Do katastrofy budowlanej doszło we wtorkowe popołudnie. Fatalne warunki pogodowe spowodowały wiele szkód w Poznaniu. Zdecydowanie największa miała miejsce w hali sportowej, która znajduje się przy Zespole Szkół z Oddziałami Sportowymi numer 1, gdzie zapadł się dach! Na szczęście nikt nie ucierpiał, bowiem dyrektorka szkoły w porę zarządziła ewakuację!
- Dyrektorka szkoły tuż przed zawaleniem dachu hali zarządziła natychmiastową ewakuację. Dzięki temu nikt nie ucierpiał - poinformował mł. insp. Andrzej Borowiak, rzecznik Wielkopolskiej Policji.
Wiadomo, że w budynku znajdowało się 26 osób. Byli to głównie uczniowie oraz dwójka trenerów.
- Dzieci były w szatni, bo to był czas przerwy. Przeszłam jeden sektor, w którym nic takiego wielkiego się jeszcze nie działo, drugi sektor, w trzecim było widać w zapleczu, że już jest woda. I wtedy właściwie działałam jak automat.

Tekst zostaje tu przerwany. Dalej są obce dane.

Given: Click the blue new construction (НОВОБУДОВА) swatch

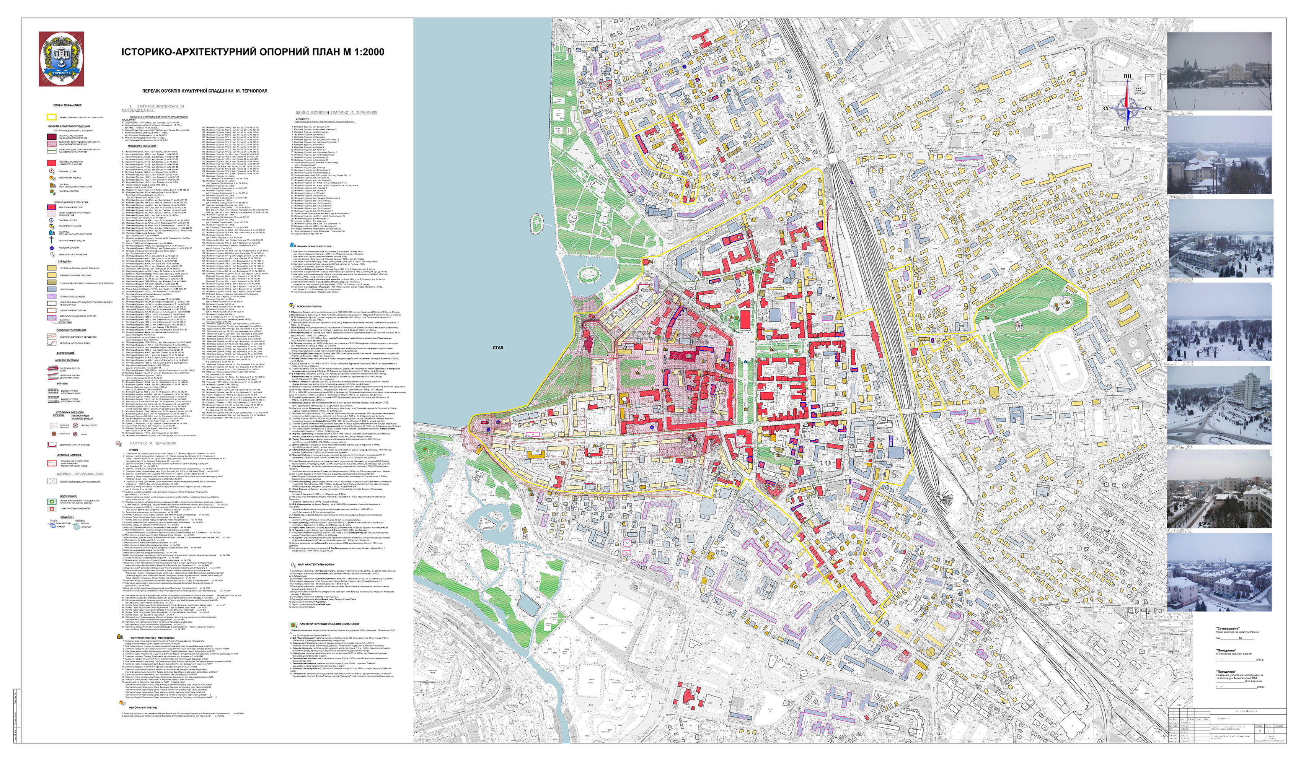Looking at the screenshot, I should (x=52, y=289).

Przebiegłam tę salę i wołałam "Ewakuacja, ewakuacja". Nauczyciele bardzo się sprężyli, sprawnie objęli swoją opieką dzieci, wyprowadzili je - opowiada dyrektorka Danuta Mikołajczak w rozmowie z RMF FM.
Na miejscu natychmiast pojawiły się służby. Zawaliło się około 300 metrów kwadratowych dachu hali. Budynku cały czas pilnuje policja, a Powiatowy Inspektor Nadzoru Budowlanego Paweł Łukaszewski zapowiedział dogłebną analizę tych dramatycznych wydarzeń.
- Będziemy musieli zbadać kilka wątków. Ze wstępnych oględzin wynika, że uszkodzony został jeden konkretny dźwigar. Musimy m.in. sprawdzić, czy projekt został prawidłowo wykonany oraz wszystkie kwestie wykonawcze i kwestie dotyczące odprowadzania wody z dachu. Badamy te trzy wątki. Kiedy będziemy mieli ustalenia komisji to o nich poinformujemy - przekazał na specjalnym briefingu.